There’s a certain irony in having those two photographs be the entre into a calendar that has been hailed as “completely different,” indicative of a “cultural shift,” and maybe even “revolutionary” for featuring [mostly] clothed women chosen more for their accomplishments than their looks.
Now, the Schumer and Williams photographs have received so much attention partially because they were two of the first four calendar pages released to the public in the roll-out for the calendar (the other two featured Patti Smith and Chinese actress Yao Chen).
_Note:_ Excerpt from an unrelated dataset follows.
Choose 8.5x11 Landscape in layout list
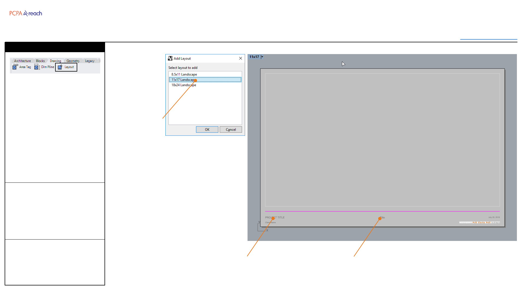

Williams and Schumer were also two of the most recognizable women photographed for the calendar, alongside Yoko Ono, Patti Smith, and perhaps Ava Duvernay. Still, given headlines like “Amy Schumer undresses for success in new Pirelli Calendar” and “Serena Williams Bares All As Pirelli’s 2016 Calendar Cover Star,” there’s no doubt that the choice to include Schumer and Williams in the early release has at least something to do with their state of undress. Still, this year’s Pirelli calendar—the 43rd commissioned by the high-end Italian tire company since 1964—is, indeed, a major departure in its choice of subjects and depiction of them.
The Pirelli calendar always features the work of a single, accomplished photographer, and this year is no exception: the 2016 calendar is Annie Leibovitz’s creation. The 42 previous calendars have been filled with beautiful women, mostly models, frequently in the maximum state of undress allowable by the norms of their moment: bared legs in 1964, bared butts in 1985, bared breasts in 2015.
The 2016 calendar looks more like a coffee table book than a calendar. Each double-page spread includes the familiar calendar grid on the left, but the photograph on the right is accompanied by a paragraph introducing its subject and her accomplishments. The photographs themselves are far from the pin-ups and soft-core porn of yore. If previous years’ models look out of the photograph to lock eyes with viewers, it is only to draw them in with classic “come hither” seduction. There’s often no need to consider the model’s own gaze in those calendars, however, because her head has been conspicuously removed from the frame. In the 2016 calendar, only Serena Williams and Iranian artist Shirin Neshat look away from the camera, but their poses still couldn’t be further from coy. They are, instead, aloof, reserved, self-possessed, self-sufficient.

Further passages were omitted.